### [WHAT THE TASK REQUIRES]
List every line of the records below that contains the word "Expand", reproducing each such line in full.

— start of EXTRACTED RECORDS —

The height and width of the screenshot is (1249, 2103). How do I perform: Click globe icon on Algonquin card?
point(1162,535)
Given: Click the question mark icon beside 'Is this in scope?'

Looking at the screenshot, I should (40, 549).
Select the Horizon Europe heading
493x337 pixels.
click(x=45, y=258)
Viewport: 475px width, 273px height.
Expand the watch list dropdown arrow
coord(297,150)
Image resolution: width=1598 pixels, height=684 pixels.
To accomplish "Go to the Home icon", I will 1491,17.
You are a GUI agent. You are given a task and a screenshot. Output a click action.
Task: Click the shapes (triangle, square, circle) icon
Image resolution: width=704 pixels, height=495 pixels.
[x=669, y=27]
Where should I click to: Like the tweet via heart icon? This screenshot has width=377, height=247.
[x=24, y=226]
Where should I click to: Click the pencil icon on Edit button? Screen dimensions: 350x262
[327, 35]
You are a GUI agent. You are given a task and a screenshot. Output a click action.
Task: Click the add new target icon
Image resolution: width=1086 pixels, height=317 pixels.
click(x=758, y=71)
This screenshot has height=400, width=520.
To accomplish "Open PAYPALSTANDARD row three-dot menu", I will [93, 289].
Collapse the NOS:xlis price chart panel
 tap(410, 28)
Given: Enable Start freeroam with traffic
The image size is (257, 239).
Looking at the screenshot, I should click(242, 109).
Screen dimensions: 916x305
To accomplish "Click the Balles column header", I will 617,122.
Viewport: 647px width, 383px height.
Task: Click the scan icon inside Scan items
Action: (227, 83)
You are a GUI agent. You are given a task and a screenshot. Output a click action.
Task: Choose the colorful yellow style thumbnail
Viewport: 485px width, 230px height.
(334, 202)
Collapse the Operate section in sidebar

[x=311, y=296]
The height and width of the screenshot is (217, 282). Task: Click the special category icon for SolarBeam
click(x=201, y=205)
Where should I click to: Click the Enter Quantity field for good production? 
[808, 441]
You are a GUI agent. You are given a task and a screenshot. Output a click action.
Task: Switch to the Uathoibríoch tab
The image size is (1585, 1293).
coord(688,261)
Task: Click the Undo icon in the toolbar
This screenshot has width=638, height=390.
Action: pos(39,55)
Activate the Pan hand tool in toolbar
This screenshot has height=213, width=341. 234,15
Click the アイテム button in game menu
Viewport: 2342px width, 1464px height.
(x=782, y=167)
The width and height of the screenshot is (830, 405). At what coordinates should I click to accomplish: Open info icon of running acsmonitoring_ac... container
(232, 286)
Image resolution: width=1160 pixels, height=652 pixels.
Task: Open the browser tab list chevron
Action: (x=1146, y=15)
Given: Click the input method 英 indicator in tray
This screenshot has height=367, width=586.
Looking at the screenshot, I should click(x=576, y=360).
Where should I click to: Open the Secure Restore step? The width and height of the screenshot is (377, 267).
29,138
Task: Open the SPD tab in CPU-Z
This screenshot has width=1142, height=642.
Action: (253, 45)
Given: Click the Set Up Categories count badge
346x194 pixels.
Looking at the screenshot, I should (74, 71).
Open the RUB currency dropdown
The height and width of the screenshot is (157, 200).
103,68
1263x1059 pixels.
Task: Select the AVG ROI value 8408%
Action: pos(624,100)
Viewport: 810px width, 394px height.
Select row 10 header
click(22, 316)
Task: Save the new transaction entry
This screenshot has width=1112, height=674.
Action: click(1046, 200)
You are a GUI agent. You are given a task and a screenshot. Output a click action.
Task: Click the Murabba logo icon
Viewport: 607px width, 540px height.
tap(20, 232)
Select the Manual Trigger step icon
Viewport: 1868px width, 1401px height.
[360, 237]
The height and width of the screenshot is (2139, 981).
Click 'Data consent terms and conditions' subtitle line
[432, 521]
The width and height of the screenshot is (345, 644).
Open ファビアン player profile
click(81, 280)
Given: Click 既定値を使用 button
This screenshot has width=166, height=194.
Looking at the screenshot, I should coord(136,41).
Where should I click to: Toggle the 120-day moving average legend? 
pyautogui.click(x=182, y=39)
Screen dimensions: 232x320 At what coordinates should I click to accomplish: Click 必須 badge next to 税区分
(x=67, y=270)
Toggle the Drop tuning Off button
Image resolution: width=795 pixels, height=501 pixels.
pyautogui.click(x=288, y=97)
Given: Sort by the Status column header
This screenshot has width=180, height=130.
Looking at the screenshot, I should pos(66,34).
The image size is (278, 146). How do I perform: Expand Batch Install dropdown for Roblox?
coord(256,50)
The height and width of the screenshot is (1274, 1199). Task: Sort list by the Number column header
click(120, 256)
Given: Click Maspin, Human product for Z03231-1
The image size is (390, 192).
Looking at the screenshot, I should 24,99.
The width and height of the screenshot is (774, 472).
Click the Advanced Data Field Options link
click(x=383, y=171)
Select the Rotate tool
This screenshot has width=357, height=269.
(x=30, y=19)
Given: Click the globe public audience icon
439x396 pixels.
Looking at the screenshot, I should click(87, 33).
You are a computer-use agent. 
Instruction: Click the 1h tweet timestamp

— end of EXTRACTED RECORDS —

### [RESPONSE]
Expand the watch list dropdown arrow
The image size is (278, 146). How do I perform: Expand Batch Install dropdown for Roblox?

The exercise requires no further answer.